Aside from outright false statements, many media outlets slanted their coverage of the case to such an extent that readers and viewers came away with a false understanding of what had happened. The repeated harping about crossing state lines—notice the plural—was intended to give the impression that Rittenhouse had traveled through a bunch of states to carry out some nefarious action far from home in a place where he had no reason to be. Conveniently not mentioned was that only a single state line was involved, the one between Illinois and Wisconsin just a few miles from Rittenhouse’s home. (It’s the same state line I crossed a bunch of times in 2016 when we stayed at two hotels in far northeast Illinois and took day trips into Wisconsin, including Kenosha.) Also rarely mentioned in most media was the fact that Rittenhouse had been spending plenty of time in Kenosha; his father and a close friend live there; he was working as a lifeguard in Kenosha County. It takes just half an hour to drive to Kenosha from Rittenhouse’s home in Antioch, Illinois—about the same time as the average American spends commuting to work.

Many media outlets failed to mention that all of the people Rittenhouse shot were convicted criminals, not the “protestors” or “heroes” that some tried hard to portray them as. Here’s a summary of their backgrounds: “Rosenbaum was a registered sex offender [he’d raped boys] who was out on bond for a domestic abuse battery accusation and was caught on video acting aggressively earlier that night. Huber was a felon convicted in a strangulation case who was recently accused of domestic abuse. Grosskreutz was convicted of a crime for use of a firearm while intoxicated and was armed with a handgun when shot (he testified in court that he carried it concealed despite having an expired permit; Wisconsin law requires a valid permit to carry a weapon concealed).” That’s from a Wisconsin Right Now article, which offers documentation to back up the summary and also goes into much more detail. And the fact remains that all three of the people who got shot had taken part in a riot.
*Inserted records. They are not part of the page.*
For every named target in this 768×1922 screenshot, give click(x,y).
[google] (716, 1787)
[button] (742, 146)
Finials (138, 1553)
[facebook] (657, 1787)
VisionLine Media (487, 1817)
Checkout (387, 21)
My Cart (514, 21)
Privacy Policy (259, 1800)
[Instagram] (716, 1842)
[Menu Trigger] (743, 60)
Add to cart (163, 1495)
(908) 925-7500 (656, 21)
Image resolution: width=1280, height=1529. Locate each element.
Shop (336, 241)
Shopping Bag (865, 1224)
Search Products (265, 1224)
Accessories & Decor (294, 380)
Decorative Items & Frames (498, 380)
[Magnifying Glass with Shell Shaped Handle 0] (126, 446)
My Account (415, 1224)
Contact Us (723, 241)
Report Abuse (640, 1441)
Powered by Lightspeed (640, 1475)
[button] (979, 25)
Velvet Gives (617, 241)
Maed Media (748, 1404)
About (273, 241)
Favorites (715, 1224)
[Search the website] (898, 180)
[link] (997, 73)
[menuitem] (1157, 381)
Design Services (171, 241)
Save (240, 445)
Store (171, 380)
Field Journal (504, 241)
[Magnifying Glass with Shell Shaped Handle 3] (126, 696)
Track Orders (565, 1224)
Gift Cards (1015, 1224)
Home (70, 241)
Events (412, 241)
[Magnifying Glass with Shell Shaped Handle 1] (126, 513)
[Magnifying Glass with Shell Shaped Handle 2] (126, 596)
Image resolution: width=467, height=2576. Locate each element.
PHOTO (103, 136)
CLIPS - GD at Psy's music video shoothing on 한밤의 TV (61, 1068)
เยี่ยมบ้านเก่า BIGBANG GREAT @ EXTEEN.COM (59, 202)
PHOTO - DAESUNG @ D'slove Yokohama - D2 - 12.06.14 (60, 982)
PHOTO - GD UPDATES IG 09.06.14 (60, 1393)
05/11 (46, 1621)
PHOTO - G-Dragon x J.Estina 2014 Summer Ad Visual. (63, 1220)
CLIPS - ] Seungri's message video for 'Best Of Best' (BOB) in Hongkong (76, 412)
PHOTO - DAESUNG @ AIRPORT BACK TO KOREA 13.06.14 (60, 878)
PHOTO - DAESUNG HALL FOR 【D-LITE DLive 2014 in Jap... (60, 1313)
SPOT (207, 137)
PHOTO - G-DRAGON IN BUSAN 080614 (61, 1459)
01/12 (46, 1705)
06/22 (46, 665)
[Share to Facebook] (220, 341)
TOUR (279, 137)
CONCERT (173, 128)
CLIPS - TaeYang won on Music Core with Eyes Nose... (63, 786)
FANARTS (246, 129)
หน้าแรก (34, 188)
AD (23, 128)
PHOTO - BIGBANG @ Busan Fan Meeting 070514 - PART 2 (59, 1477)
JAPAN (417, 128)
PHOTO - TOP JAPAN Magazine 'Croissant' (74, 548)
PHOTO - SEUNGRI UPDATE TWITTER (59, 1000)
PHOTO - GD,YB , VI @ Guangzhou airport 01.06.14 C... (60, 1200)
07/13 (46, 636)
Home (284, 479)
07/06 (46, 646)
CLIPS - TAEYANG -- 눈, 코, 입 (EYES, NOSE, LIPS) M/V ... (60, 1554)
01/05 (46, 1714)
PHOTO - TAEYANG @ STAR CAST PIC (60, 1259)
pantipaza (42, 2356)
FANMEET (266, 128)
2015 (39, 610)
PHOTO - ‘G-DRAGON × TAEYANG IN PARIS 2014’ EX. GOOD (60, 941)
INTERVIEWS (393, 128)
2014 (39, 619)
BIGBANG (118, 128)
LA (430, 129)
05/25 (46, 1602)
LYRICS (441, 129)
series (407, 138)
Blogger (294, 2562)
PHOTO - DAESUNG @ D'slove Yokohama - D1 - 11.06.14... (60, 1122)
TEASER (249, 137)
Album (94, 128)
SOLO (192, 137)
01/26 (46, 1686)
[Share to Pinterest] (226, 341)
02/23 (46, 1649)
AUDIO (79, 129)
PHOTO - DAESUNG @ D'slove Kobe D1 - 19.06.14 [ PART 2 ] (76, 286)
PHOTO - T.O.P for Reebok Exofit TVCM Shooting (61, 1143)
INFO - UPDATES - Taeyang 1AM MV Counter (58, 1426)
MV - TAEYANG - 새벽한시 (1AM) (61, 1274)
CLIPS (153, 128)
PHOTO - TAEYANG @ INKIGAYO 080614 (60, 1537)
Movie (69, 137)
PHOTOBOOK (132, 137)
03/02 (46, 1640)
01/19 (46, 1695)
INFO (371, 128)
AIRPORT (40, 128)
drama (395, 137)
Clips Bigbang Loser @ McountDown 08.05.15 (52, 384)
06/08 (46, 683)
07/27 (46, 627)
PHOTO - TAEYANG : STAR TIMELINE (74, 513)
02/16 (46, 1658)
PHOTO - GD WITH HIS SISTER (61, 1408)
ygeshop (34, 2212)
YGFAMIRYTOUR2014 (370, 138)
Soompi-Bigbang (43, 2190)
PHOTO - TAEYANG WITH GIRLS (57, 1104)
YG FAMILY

There was a huge campaign to racialize the case, despite the fact that Rittenhouse and the three people he shot were all white—an inconvenient truth that many accounts purposely failed to mention. American journalist Glenn Greenwald, who lives in Rio de Janeiro, said last week that the three largest newspapers in Brazil had all been reporting that the men Rittenhouse shot were black, an impression the Brazilian newspapers had incorrectly picked up from the way so many American sources had reported the events.

It’s a sad state of affairs that even after all the evidence presented in the televised trial, some people in the media are still making factually untrue statements about the case. You can read more about that in an Epoch Times article.

Opinions, of course, differ from facts, and people often draw different conclusions even from agreed-upon facts. I think most people, including me, will agree that a 17-year-old with a powerful rifle shouldn’t have gone to a riot thinking that he could offer aid and protect stores. The fact that he felt he needed to help is an indictment of the authorities in Wisconsin, especially the governor, who had done and continued to do little to stop the nights of rioting that ended up causing tens of millions of dollars in damage in Kenosha.

UPDATE. After this commentary appeared, I was made aware of a Newsweek opinion piece entitled “I’m a Black Ex-Felon. I’m Glad Kyle Rittenhouse Is Free.”